Quinidine-related mortality in the short-to-medium-term treatment of ventricular arrhythmias. A meta-analysis

J Morganroth and JE Goin
Graduate Hospital, Philadelphia, PA 19146.

BACKGROUND. The interim results of the Cardiac Arrhythmia Suppression Trial requires physicians to use a higher threshold for employing antiarrhythmic agents in the treatment of benign or potentially lethal ventricular arrhythmias. Many have managed patients by switching to the traditional class I quinidine despite its known proarrhythmic tendency. METHODS AND RESULTS. To evaluate the relation between quinidine therapy and mortality in patients with benign or potentially lethal ventricular arrhythmias, we performed a meta-analysis on four randomized double- blind active controlled parallel trials evaluating 1,009 patients in which quinidine (n = 502) was compared to flecainide (n = 141), mexiletine (n = 246), tocainide (n = 67), and propafenone (n = 53). All four trials had similar patient selection, protocols, and methodology (e.g., placebo lead-in and Holter monitoring) but varying lengths of drug exposure. A total of 12 deaths were reported on quinidine and four deaths on the other drugs: two on mexiletine, one on flecainide, and one on tocainide.

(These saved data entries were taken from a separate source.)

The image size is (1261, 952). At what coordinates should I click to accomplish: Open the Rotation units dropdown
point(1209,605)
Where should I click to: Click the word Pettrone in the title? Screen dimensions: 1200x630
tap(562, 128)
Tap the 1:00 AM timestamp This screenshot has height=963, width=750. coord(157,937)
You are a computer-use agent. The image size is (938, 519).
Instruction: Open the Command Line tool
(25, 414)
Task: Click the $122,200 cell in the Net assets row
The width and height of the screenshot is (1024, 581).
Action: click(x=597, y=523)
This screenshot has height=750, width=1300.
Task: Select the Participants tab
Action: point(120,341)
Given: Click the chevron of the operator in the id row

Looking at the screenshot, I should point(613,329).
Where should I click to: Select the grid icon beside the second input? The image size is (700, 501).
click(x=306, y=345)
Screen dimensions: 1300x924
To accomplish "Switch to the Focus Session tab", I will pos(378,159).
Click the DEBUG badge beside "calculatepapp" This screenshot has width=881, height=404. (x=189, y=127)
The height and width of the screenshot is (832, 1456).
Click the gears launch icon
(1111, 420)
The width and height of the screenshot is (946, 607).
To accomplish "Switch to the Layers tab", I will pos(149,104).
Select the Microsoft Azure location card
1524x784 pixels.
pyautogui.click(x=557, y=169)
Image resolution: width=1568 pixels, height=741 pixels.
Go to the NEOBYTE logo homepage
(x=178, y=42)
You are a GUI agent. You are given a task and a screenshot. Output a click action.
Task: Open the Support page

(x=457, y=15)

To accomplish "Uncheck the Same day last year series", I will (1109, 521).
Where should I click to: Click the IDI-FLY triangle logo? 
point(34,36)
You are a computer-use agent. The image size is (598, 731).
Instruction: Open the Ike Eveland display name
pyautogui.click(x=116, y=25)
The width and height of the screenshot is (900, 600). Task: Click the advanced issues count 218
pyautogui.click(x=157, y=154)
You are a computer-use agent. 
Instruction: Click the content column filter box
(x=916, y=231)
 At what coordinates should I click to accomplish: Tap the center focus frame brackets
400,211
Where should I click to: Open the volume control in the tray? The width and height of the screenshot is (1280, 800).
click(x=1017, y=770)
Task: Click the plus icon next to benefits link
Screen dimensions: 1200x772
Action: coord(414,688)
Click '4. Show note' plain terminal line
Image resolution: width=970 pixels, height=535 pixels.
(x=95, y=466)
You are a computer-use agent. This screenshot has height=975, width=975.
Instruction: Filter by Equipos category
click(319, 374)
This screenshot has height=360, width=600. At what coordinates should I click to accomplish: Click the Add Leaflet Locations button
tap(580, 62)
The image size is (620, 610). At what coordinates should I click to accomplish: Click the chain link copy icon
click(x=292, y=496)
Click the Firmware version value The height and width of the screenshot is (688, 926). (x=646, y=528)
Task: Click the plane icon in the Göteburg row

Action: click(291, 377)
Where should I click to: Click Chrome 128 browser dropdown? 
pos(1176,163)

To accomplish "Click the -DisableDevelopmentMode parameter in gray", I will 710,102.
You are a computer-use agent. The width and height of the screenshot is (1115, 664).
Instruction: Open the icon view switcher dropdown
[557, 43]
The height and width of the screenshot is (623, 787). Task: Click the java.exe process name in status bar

The statistical analysis of the mortality rates was based on techniques for combining data across separate strata. Based on maximum likelihood estimation, the combined risk of dying on quinidine was statistically significantly higher compared to the other four drugs with a risk difference of 1.6%. The 95% confidence interval was 0-3.1% (p = 0.05). The likelihood ratio test for uniformity of the risk difference across strata showed the trials to be homogeneous (p = 0.88). There was one death recorded for the placebo lead-in period (2 weeks' exposure for 624 patients and 1 week for 385 patients), and seven deaths were reported within 2 weeks on active drug treatment--six on quinidine and one on mexiletine. Furthermore, proarrhythmia was reported in 20 patients on quinidine versus 11 patients on the four other drugs (p = 0.09). CONCLUSIONS. These data suggest that quinidine may have an adverse effect on mortality as compared to other class I antiarrhythmic agents and that individualized patient selection for the use of this agent be carefully weighed relative to its potential for harm and benefit.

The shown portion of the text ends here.